M. de Larochefoucault accorda sans difficulté la demande que je lui avais adressée à ce sujet. Cherubini, au contraire, au simple énoncé de mon projet, entra en fureur.

— Vous voulez donner un concert ? me dit-il, avec sa grâce ordinaire.

— Oui, monsieur.

— Il faut la permission du surintendant des Beaux-Arts pour cela.

— Je l’ai obtenue.

— M. de Larossefoucault y consent ?

— Oui, monsieur.

— Mais, mais, mais zé n’y consens pas, moi ; é é-é-zé m’oppose à ce qu’on vous prête la salle.

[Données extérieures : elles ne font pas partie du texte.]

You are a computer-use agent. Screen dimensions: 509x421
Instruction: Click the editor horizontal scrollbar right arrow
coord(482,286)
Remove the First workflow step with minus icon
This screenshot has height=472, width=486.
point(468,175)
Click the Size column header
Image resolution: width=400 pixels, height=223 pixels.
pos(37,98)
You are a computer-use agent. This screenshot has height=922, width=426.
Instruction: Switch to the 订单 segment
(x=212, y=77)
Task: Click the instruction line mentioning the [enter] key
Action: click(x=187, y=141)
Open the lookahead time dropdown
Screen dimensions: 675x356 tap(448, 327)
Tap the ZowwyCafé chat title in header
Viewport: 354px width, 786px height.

— Vous n’avez pourtant, monsieur, aucun motif pour me la faire refuser, puisque le Conservatoire n’en dispose pas en ce moment, et que pendant quinze jours elle va être entièrement libre.

— Mais qué zé vous dis que zé né veux pas que vous donniez ce concert. Tout le monde est à la campagne, et vous né ferez pas de recette.

— Je ne compte pas y gagner. Ce concert n’a pour but que de me faire connaître.

— Il n’y a pas de nécessité qu’on vous connaisse ? D’ailleurs pour les frais il faut de l’arzent ! Vous en avez donc ?...

— Oui, monsieur.

— A... a... ah !... Et que, qué, qué voulez-vous faire entendre dans ce concert ?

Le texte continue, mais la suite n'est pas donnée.